Most storage systems provide several layers of protection. At a minimum, there is protection from media failure, typically delivered by some form of parity based protection scheme. In enterprise systems, it is also common to have built-in redundancy in both the hardware and the software. Commercial HPC has these same requirements and expectations but how the traditional HPC storage environment delivers those, causes issues for the enterprise use case.
Commercial HPC, as compared to traditional enterprise workloads, requires much more capacity to store its data. That data is usually unstructured, but file sizes can range from the very small to the very large. Commercial HPC also requires more performance, but its performance tends to be bandwidth driven, consequently the ability to stream data is critical. The combination of high capacity and bandwidth focused high performance means that Commercial HPC storage systems need to implement data protection differently from traditional enterprise storage systems or even traditional HPC storage systems.

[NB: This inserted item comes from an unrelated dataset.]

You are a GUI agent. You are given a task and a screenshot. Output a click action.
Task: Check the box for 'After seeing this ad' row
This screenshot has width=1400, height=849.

Data protection is also more critical on Commercial HPC storage systems. The data that these systems store may be the last known good copy of data or it may be storing a copy of data that is impossible to recreate. Additionally, because of the time required by some of the workloads, some jobs can take hours, days or even weeks to complete. Commercial HPC cannot afford an interruption or a performance loss because a media failure degrades performance.
Requirement #1 – Triple-Parity Protection
The first requirement of a Commercial HPC storage system is triple-parity data protection. Since the capacity requirements of Commercial HPC can dwarf the rest of the enterprise, the protection scheme used must be efficient. If the environment stores 500TBs of data, forcing the organization to store 1PB or even 1.5PB to maintain a protected state may not only exceed the budget it can cause shortages in available floor space.
Many HPC storage solutions provide only replication for data protection. Replication protects against media failure within a node by creating two or three additional copies of data on other nodes in the storage cluster. The problem is a replication only model forces the organization to store two or three full additional copies of data. While replication does maintain performance during a failure, the level of exposure to an additional failure is enormous. Most enterprise storage systems support a single or dual parity protection scheme. While parity does not have the capacity waste of a replicated system, it can hurt storage performance if the design of the storage system cannot maintain performance during a failure/rebuild process.
A Commercial HPC storage system needs to provide a parity-based protection scheme, so they do not waste capacity nor unnecessarily waste data center floor space. Because restarting of workloads is so time-consuming it also needs to have multiple layers of redundancy so that one or two drive failures don’t stop an HPC process from executing.
Additionally, most HPC storage systems don’t have distributed drive sparing. If a drive fails, an administrator needs to get involved and replace the failed drive. Given the number of drives common in a Commercial HPC environment, just finding a failed drive is challenging. Even after identifying the failed media, it likely takes core IT quite some time to replace it, which means increasing the level of exposure for the Commercial HPC workload.
Commercial HPC Systems need to have distributed spares that are globally available to the system. With a distributed spare, when a drive fails a spare is automatically assigned to replace it. Distributed spares mean that rebuild can occur immediately upon failure identification, instead of waiting for the administrator to replace it and initiate the rebuild process.
Every data center though, has to deal with a media failure but Commercial HPC may be in a failed state more often, just because of the number of drives it may deploy to meet the capacity demands. During a failure, the storage system is one step closer to complete data loss, so a rapid rebuild is critical.
Many enterprise storage systems, which use parity, have lengthy rebuilds especially as hard disk drive sizes continue to increase. In most cases, a rebuild requires a complete reading of the drive, so the more massive the drive, the longer the rebuild. The Commercial HPC system has to ensure that its software is efficient enough to read only the portion of the drive that contains data. It also needs to ensure it leverages available processing to perform the rebuild quickly.
Maintaining performance during the failed state is also critical. The Commercial HPC team likely has jobs running all the time, and it can’t afford to restart them but it also can’t have their processing slow down during a failure. Any parity-based system is going to impact performance during both a parity calculation and during a rebuild process. The Commercial HPC system has to take special precautions to make sure that the workloads counting on the system don’t see a loss in performance.
Finally, more can fail on a storage system than just the media. The Commercial HPC system needs to maintain availability 100% of the time. Again, the length of job time means that restarting a job from the beginning can be very time-consuming. The systems need to have complete redundancy in both hardware and software. While many systems have redundant hardware, they don’t offer redundant software. Software redundancy allows a second copy of the file system to take over if the primary software fails.
StorageSwiss Take
Commercial HPC storage systems need predictable protection. They need to provide continuous access to data no matter the type of failure. They also need to make sure that performance in the failed state is similar to that of production. With capacities commonly measured in the petabytes, Commercial HPC protection also needs to be efficient with its protection, and adding 200 or 300% of capacity to the environment to maintain protection is not going to allow the organization to continue to scale its investment.